- Raw data -
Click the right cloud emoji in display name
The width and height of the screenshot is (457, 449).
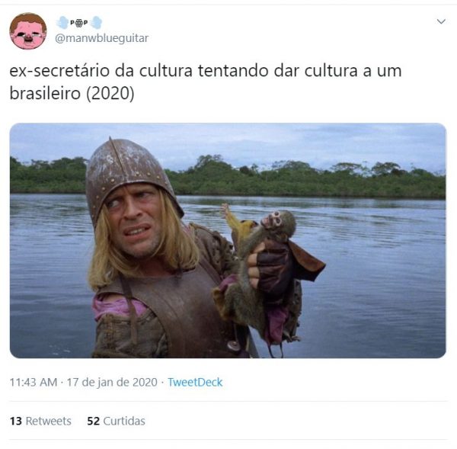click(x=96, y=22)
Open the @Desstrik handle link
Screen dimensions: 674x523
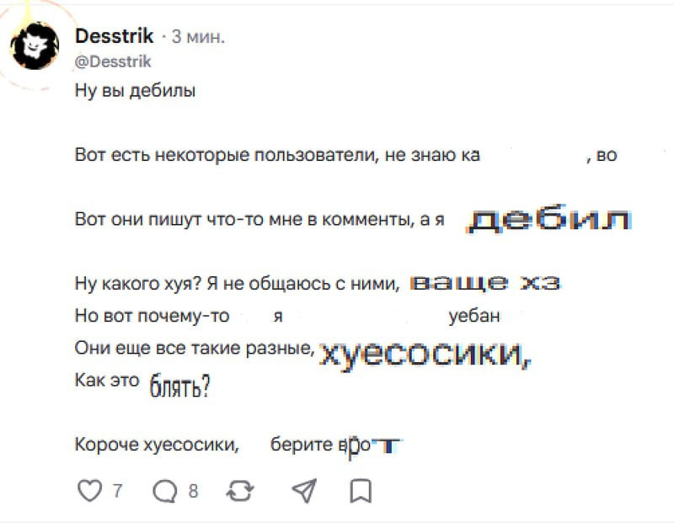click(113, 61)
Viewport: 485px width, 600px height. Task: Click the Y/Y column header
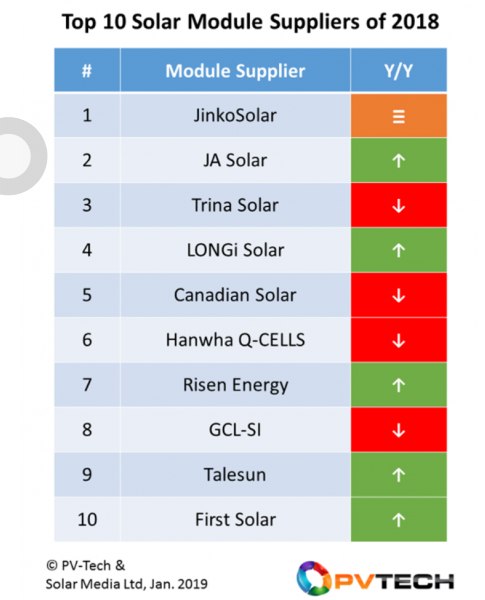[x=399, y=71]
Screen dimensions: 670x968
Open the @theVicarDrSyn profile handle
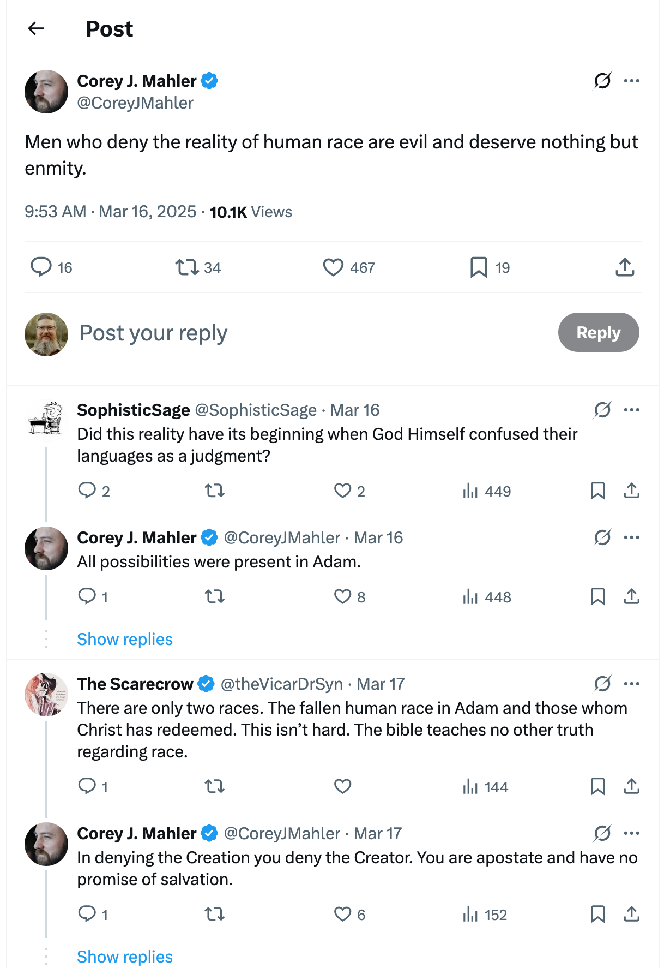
...
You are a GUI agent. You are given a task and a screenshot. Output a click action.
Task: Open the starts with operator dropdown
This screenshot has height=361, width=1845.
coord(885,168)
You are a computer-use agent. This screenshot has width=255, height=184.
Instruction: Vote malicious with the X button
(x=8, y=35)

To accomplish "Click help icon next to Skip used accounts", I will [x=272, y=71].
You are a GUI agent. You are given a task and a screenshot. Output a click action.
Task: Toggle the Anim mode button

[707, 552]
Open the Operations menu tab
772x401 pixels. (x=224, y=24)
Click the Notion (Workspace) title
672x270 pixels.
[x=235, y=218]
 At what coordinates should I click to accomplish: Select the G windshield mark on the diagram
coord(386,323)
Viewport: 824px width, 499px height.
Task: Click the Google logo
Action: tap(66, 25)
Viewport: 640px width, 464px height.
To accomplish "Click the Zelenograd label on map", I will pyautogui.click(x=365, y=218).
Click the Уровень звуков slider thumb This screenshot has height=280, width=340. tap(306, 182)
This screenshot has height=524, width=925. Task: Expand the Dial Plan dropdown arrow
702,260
==
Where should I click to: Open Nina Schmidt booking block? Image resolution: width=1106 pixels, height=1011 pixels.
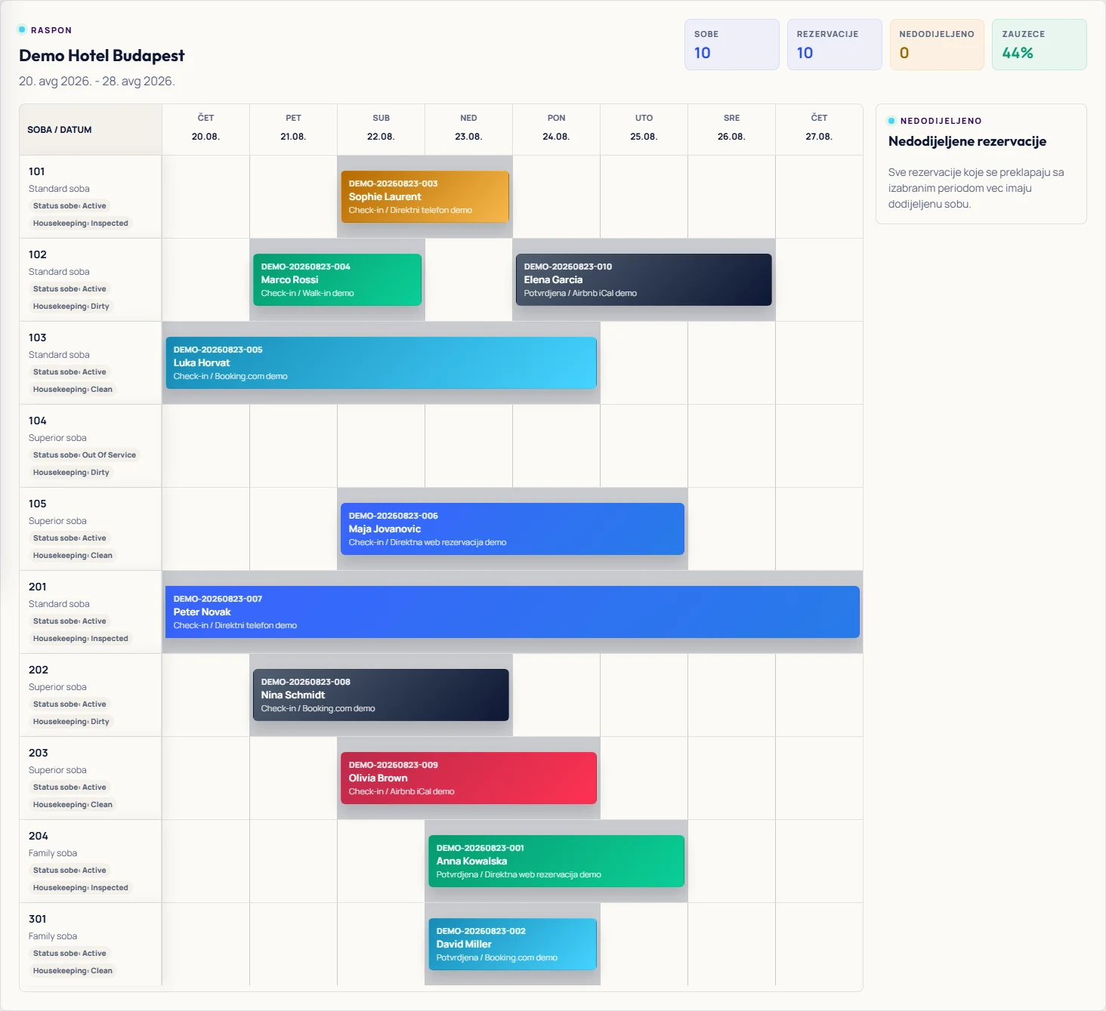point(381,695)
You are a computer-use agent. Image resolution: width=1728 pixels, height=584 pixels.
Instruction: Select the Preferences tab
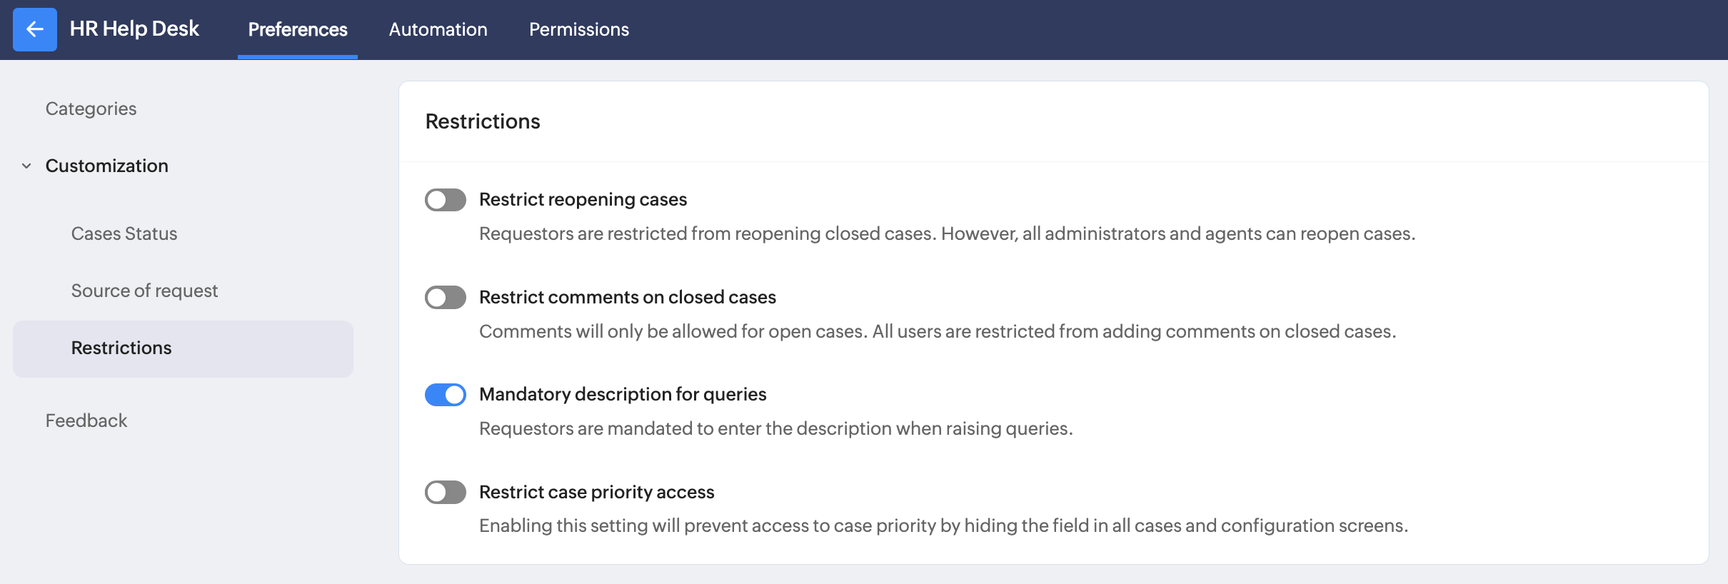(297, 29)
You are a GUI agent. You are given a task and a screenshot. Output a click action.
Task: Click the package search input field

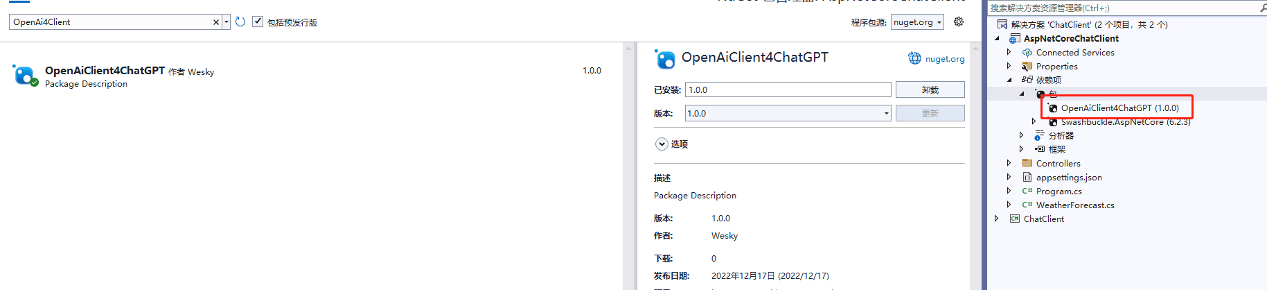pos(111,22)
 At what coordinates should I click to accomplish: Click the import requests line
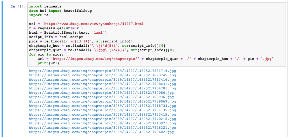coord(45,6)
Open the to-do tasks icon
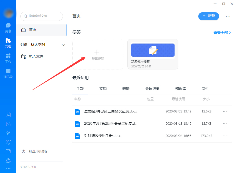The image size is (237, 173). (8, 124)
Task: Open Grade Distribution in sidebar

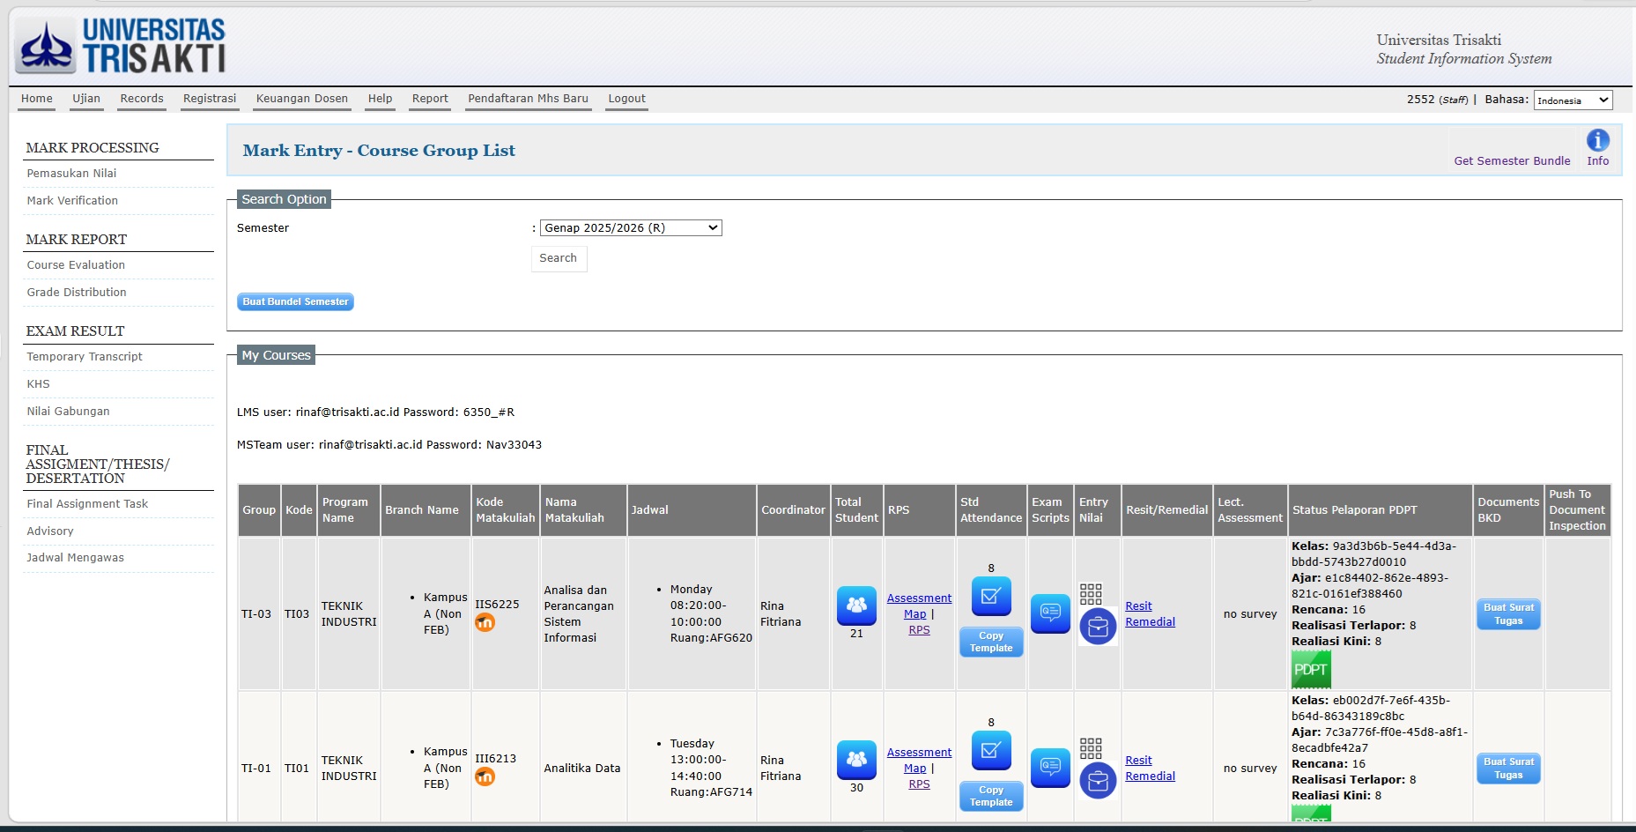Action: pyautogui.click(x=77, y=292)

- Task item -
Only the lines above that include the word "handle" belong in the answer; copy each one.

- Task output -
Open the @Desstrik handle link
Open the @theVicarDrSyn profile handle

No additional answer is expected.